We create a folder in our child theme called js and In there we create a file called one-touch-scroll.js. We now want to tell out functions.php to load that script when our custom page template is used.

function ots_enqueue() {

  if( is_page_template( ‘page-templates/custom-one-touch-scroll.php’ ) ) {
    wp_enqueue_script( … );
  }

}
add_action( ‘wp_enqueue_scripts’, ‘ots_enqueue’ );

Remember to specify jquery as dependency for our script to load after that.

wp_enqueue_script( ‘ots-js’, get_stylesheet_directory_uri() . ‘/js/one-touch-scroll.js’, array(‘jquery’), ‘1.0’, true);

You can put an alert( ‘ots loaded’ ); inside one-touch-scroll.js for now to check if the script is loading when our custom template is assigned.

Writing the Script

I will just go over the basic concept here skipping sanitization.
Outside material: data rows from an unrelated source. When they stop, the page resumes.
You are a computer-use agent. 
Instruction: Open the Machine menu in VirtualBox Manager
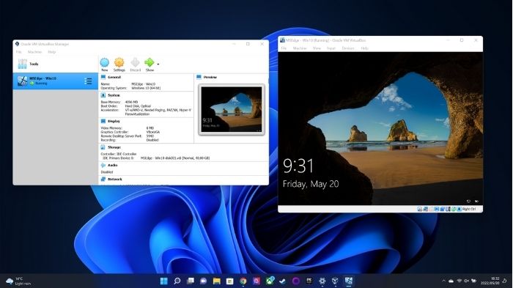tap(34, 52)
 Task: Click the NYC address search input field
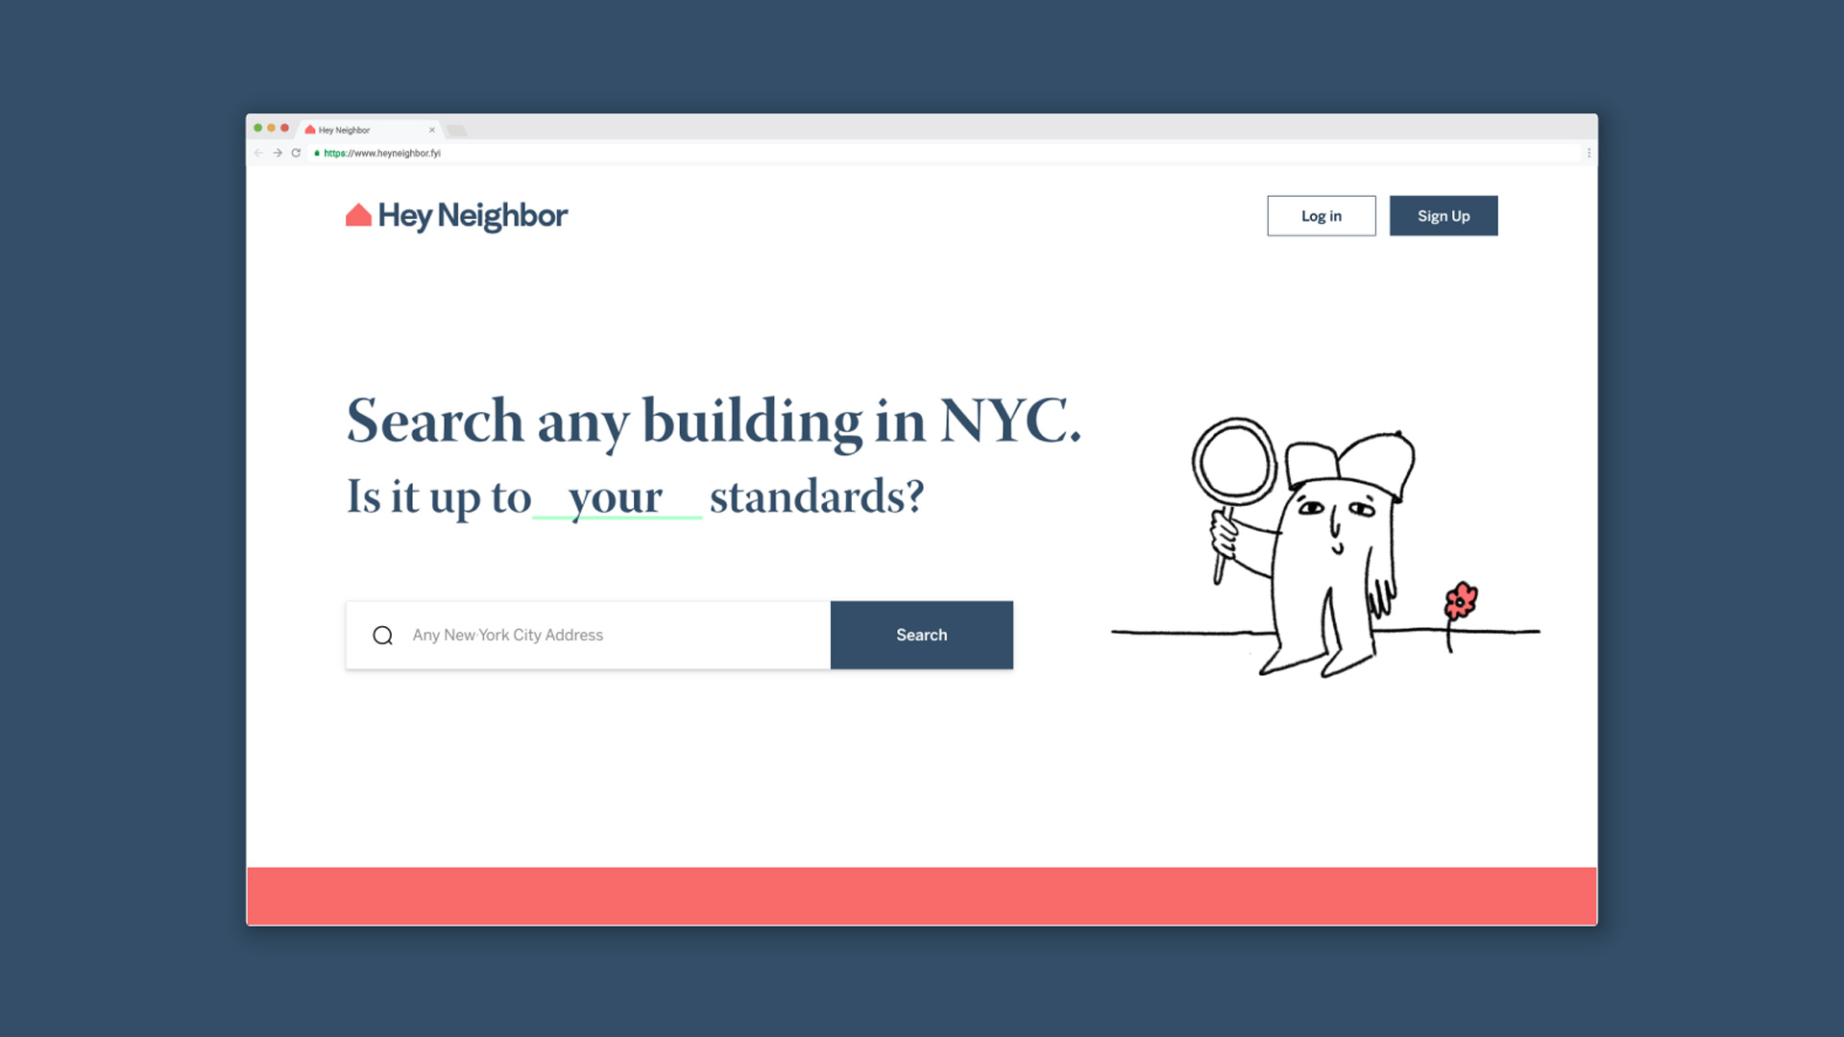click(588, 635)
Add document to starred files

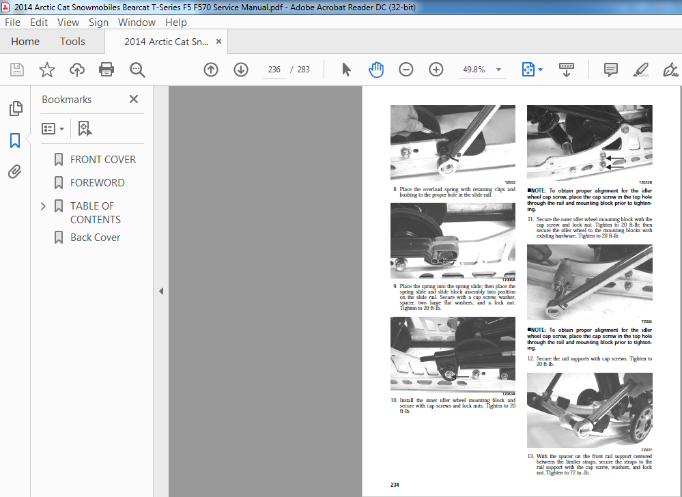point(47,70)
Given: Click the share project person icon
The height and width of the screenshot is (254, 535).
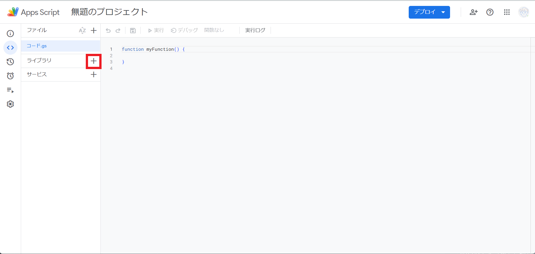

You can download the script at GitHub if you want to. So first we want to bind a function to the mousewheel scroll event

jQuery( document ).on( ‘mousewheel DOMMouseScroll’, function( event ) { … }

In that function we need the direction of the scroll

var direction = event.originalEvent.wheelDelta || -event.originalEvent.detail;

the position we are currently at as a jQuery object

var $position = jQuery( ‘.et_pb_side_nav’ ).find( ‘.active’ );

and the position we will scroll to ~ again a jQuery object ~ for later

var $target;

As $position is holding the .active a-tag, we now get the parent into $target depending on direction ~ .next() or .prev() ~

$target = jQuery( $position ).parent().next();

Last thing to do is to simulate a click on the $target’s child a-tag

jQuery( $target ).children( ‘a’ ).trigger( “click” );

That Creative was actually right. We have managed to achieve a complex task with good thinking and very little coding thanks to Divi‘s dot-navigation. No problem at all indeed.